§ **Text block**
It is scary. I know it will be worth it. But here's where my shyness, fear of rejection, and everything else converges. I know I can write. I know I can pick topics to research. I know I can research. I know I can teach. I can and will read, and discuss, and do a hundred different paper formats, change citation from MLA to Chicago. I can do all this and then walk to the blackboard and do mathematical proofs.
But does it matter? Is it enough?
Now, I know from reading journals in one of my classes, that what is written about may seem at first to be it all. It isn't. This is an excerpt in my life, and the trepidation it puts in me is only one thing I feel out of a jumble of other things, good and bad, every day. It's important. But I'm also happy in many ways, so the worry about grad schools is part of a working, not-all-good-or-bad psyche. I guess I'm trying to say don't worry too much.
Now for something completely different...
Legislated Smoking?
I've been thinking about smoking bans, ever since it was passed in Tennessee. Then the laws in California passed, which have even prohibited smoking in private apartments.
What did we do wrong to have laws about smoking? It seems like, if everything worked right, for the most part you would have smokers who would seek places to smoke courteously where others could walk sufficiently around the smokers, and nonsmokers, if offended, would politely enlighten the smokers so that further encroachment isn't made. But there are a few problems with this.

§ **Required work**
1/ Condense the paragraph of the text that begins "It is scary" into a short list of its main points.
2/ Quote the text word for word from "Legislated Smoking?" to "in private apartments.".
The entries after this point come from a different source.

§ **Records supplied**
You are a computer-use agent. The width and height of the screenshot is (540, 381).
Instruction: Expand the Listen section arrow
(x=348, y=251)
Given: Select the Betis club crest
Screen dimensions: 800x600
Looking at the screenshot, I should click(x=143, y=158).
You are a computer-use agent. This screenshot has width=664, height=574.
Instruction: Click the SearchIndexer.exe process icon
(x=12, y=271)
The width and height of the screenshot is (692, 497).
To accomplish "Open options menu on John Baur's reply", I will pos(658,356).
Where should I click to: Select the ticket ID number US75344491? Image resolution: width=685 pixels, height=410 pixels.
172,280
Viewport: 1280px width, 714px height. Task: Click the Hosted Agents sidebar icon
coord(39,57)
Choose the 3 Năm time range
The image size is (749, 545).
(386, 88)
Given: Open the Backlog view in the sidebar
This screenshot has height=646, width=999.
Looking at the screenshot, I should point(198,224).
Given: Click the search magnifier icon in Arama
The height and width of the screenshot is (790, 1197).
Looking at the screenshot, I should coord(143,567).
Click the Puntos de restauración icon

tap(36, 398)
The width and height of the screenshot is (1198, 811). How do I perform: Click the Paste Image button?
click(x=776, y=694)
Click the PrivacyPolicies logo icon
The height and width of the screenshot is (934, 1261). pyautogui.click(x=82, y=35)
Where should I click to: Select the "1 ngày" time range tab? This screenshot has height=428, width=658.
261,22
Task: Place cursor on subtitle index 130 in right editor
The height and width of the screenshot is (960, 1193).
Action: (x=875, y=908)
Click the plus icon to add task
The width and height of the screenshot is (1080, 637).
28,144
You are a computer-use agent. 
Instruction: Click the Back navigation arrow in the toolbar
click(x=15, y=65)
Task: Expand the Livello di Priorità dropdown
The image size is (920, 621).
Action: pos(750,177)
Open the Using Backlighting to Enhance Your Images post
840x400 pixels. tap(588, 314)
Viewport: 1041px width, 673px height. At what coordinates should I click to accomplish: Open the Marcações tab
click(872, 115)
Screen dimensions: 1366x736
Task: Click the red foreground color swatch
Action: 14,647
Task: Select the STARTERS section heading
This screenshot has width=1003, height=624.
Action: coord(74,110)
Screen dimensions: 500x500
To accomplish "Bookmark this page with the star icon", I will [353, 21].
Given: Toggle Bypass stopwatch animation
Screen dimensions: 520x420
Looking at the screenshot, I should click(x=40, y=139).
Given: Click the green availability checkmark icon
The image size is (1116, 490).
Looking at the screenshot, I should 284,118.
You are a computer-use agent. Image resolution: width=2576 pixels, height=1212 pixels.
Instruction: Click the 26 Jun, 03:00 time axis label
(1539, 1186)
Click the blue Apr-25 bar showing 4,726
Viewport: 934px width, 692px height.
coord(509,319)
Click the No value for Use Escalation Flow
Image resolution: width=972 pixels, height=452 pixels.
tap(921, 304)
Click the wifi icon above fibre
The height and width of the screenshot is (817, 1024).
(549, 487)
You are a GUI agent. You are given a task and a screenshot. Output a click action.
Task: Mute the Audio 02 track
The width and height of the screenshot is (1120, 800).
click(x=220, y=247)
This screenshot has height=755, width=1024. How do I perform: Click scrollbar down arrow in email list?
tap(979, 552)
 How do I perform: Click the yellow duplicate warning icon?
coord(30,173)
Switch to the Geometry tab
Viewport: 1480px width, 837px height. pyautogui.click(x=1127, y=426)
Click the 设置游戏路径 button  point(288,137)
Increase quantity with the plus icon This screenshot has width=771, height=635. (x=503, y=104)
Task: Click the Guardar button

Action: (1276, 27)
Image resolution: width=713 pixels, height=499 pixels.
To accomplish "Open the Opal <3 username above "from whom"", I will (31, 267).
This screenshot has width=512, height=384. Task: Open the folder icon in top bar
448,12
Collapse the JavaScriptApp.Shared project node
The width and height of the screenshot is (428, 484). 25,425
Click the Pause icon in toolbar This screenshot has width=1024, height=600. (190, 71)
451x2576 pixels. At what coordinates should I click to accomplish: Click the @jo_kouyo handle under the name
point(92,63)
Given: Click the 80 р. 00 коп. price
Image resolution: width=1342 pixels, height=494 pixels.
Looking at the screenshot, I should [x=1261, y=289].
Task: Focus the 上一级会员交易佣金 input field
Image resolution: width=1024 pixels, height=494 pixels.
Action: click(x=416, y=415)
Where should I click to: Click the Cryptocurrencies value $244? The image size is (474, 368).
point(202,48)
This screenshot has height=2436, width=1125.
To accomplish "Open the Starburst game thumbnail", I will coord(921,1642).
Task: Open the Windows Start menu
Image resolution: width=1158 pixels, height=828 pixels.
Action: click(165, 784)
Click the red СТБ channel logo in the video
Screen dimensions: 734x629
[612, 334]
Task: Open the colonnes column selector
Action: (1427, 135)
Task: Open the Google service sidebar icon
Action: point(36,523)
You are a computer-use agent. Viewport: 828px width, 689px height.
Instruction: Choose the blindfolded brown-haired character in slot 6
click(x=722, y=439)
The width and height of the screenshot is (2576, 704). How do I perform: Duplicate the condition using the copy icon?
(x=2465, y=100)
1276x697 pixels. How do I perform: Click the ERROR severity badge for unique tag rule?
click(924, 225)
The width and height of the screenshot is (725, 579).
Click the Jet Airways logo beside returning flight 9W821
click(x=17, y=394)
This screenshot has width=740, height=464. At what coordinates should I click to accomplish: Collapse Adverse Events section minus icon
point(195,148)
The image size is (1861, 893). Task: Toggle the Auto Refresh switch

§ **Solutions by task**
1/
- It is scary but will be worth it, and this is where the writer's shyness, fear of rejection, and everything else come together.
- The writer knows they can write, pick topics to research, do research, and teach.
- The writer can and will read, discuss, do a hundred different paper formats, and change citation from MLA to Chicago.
- After all that, the writer can walk to the blackboard and do mathematical proofs.

2/
Legislated Smoking?
I've been thinking about smoking bans, ever since it was passed in Tennessee. Then the laws in California passed, which have even prohibited smoking in private apartments.